Family office structures layer on one more trap. An individual who controls an entity that owns a reporting company controls the reporting company for BOI purposes; the regulation walks up the chain. If a holding LLC owns the operating company and one person can bind the holding LLC, that person is a beneficial owner of the operating company even if the cap table never names them.

Building the list, in order of work

The practical workflow starts with the ownership prong because it is documentable. Pull the capitalization table, convert everything on a fully diluted basis, count SAFEs, notes, options, warrants, and any other contingent equity. Anyone crossing 25% on that basis is on the list.

Then run the control prong. List the senior officers by function, not by title. Start with the people who sign the big things, approve the big spends, and hire or fire the executive team. Add anyone with authority to appoint or remove a senior officer or a majority of the board. Add the board members. Add any individual with demonstrable substantial influence over the enumerated important decisions.

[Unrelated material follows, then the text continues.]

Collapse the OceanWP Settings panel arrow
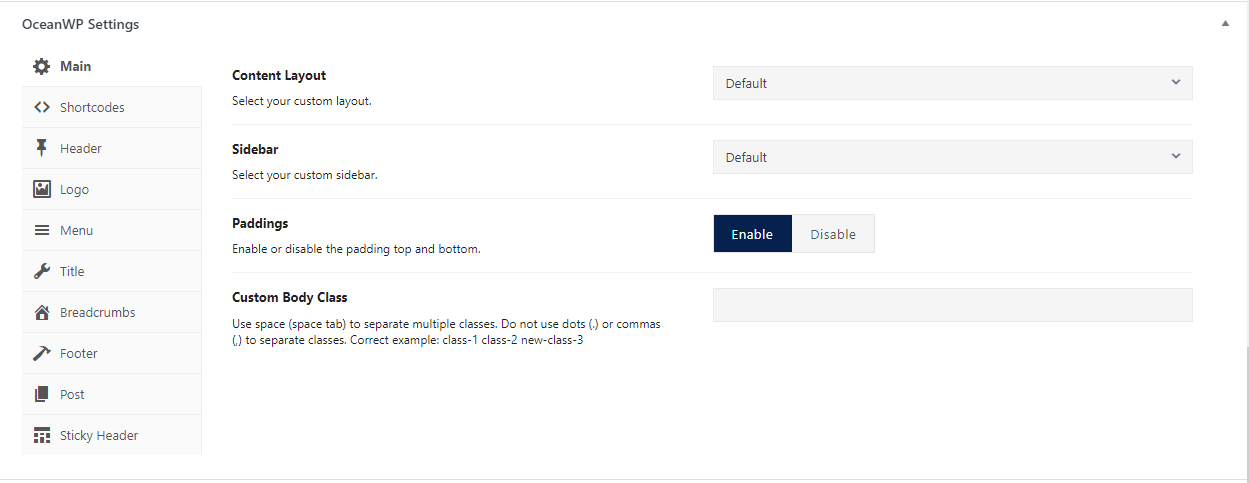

Then apply the five exceptions, one by one, and document the reasoning. A contemporaneous memo explaining why a given advisor is or is not a beneficial owner will be worth having if FinCEN ever asks, and it will be worth more if the advisor's role changes and the company has to update the report within the 30-day window set by 31 CFR 1010.380(a)(2).

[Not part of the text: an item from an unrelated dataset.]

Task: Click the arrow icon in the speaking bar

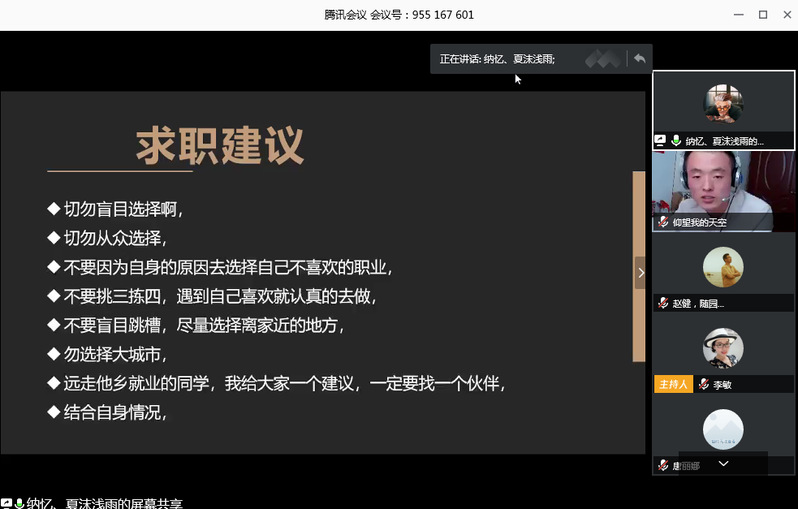Action: [x=640, y=59]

The cost of getting this wrong is set by 31 U.S.C. § 5336(h). Willful failure to report or update beneficial-owner information carries civil penalties of up to $500 a day (adjusted for inflation; FinCEN's 2024 adjustment puts the cap at $591 per day) and criminal penalties of up to two years and a $10,000 fine. The rule is new enough in March 2024 that most of the enforcement signal is still prospective, but the text of the penalty section is not hedged.

A company that spent an hour reading 31 CFR 1010.380(d) and another hour applying it to its own facts has done the work. The failure mode is almost always the shortcut: treating the cap table as the whole answer, or treating a trust as opaque, or treating a title as controlling over function. The rule is written to defeat each of those shortcuts in turn, and it does.